Write the next part of the Panto getting-started guide, picking up after its final sentence.

Passage to read ::
^^^^
Getting Started

Panto is a platform for monitoring your infrastructure, servers and applications in production. Agents collect metrics about your systems in real time, and report their health and performance to the server. The server stores metrics, evaluates the state according to user-defined rules, and, in case the state is considered dysfunctional, dispatches alerts to your teams.

⚠️ Note: all commands prepended with a # prompt might need to be run as root or using sudo. The commands started with a $ prompt could be run as any unprivileged user, except stated otherwise.

Installing Panto

There are plenty of way to install Panto in your environment, check out the detailed documentation for your prefered methods.

Panto server

The recommended setup to run a panto-sever instance is to use the Docker Compose version. After making sure docker-compose is installed, download the docker-compose.yml file to your computer, you can edit it to adapt the configuration to your environment.

This will download all the necessary images from the official repositories, and run all containers and connect the pieces for you.
^^^^
Given material ::

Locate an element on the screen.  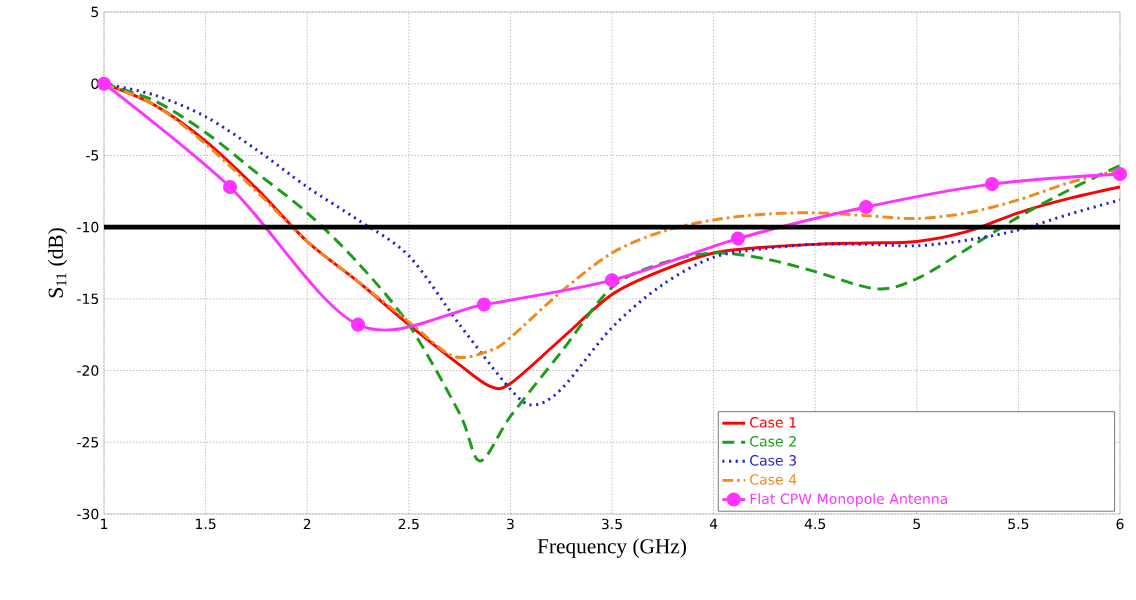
^^^^
Response ::
By default, this will start all the components (the panto-server, the TSDB, one panto-agent and the panto-web), and will expose the following ports:

  • TCP/7575: panto-server, gRPC interface
  • TCP/7576: panto-server, REST interface
  • TCP/8080: panto-web, the web application

Panto agent

The recommended setup to run a panto-agent instance is to use a package version.

Debian packages (stretch) are available in a dedicated apt repository:

$ wget -qO- https://packages.panto.app/pantomath.key | sudo apt-key add -
$ echo "deb https://packages.panto.app/debian stretch main" | sudo tee /etc/apt/sources.list.d/panto.list
$ sudo apt update

You can now install the package:

$ sudo apt install panto-agent

Running Panto

Once you've downloaded and installed the Panto files, it's time to get Panto running. Panto comes in three parts: the server, the agents and the web client.

Server

The server is the "brain" of Panto. It stores the monitoring data for your environment: the metrics from your targets, and the setup of targets, probes and agents in your infrastructure. This is where the agents will report metrics from targets; this is where the web client will fetch and send data to display and update your environment; this is where alerts will be spawned when an agent reports critical behavior.

Now the docker-compose.yml is confiugred, type:

$ docker-compose up

from the same directory as the docker-compose.yml file.

When running for the first time, you need to initialize the persistent database. Use the following command, once the docker compose is up:

$ docker exec -it panto-server /usr/bin/panto-ctl init data --db-path=/var/lib/panto/panto.sqlite --organization-name=Organization

where Organization is the name of the organization.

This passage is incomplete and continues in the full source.